Rewrite the data below, changing "Click" to "Select" wherever it appears and keeping everything else the same. Leave the pictures out of your answer.

Entries drawn from a collection:
╭──

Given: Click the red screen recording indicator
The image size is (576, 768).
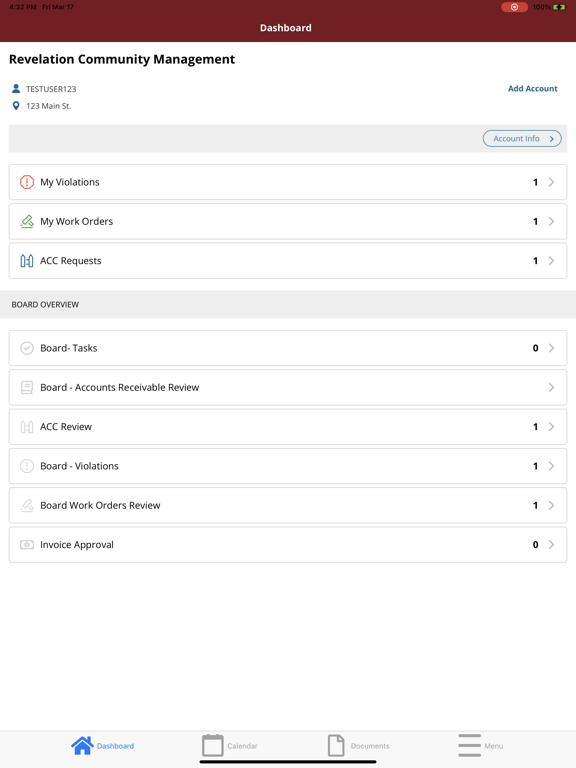Looking at the screenshot, I should tap(514, 7).
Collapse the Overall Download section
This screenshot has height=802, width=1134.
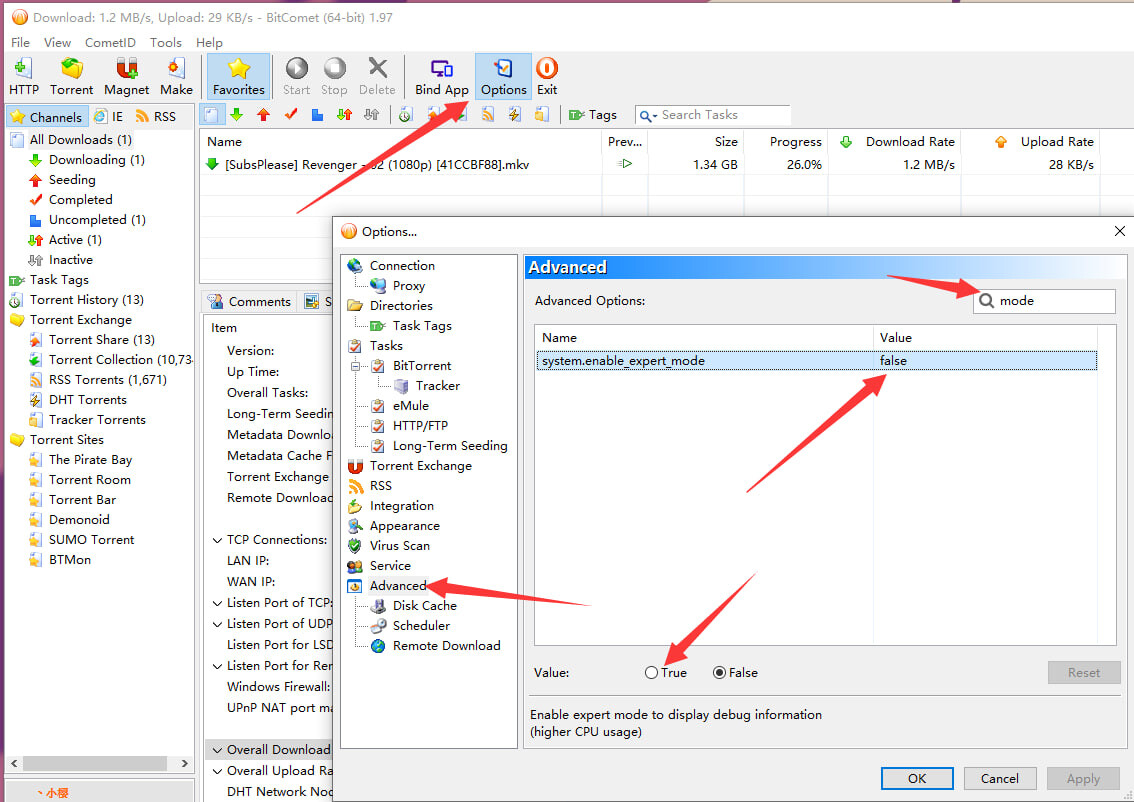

╰──

- Solution for this task -
Given: Select the red screen recording indicator
The image size is (576, 768).
Looking at the screenshot, I should tap(514, 7).
Collapse the Overall Download section
This screenshot has height=802, width=1134.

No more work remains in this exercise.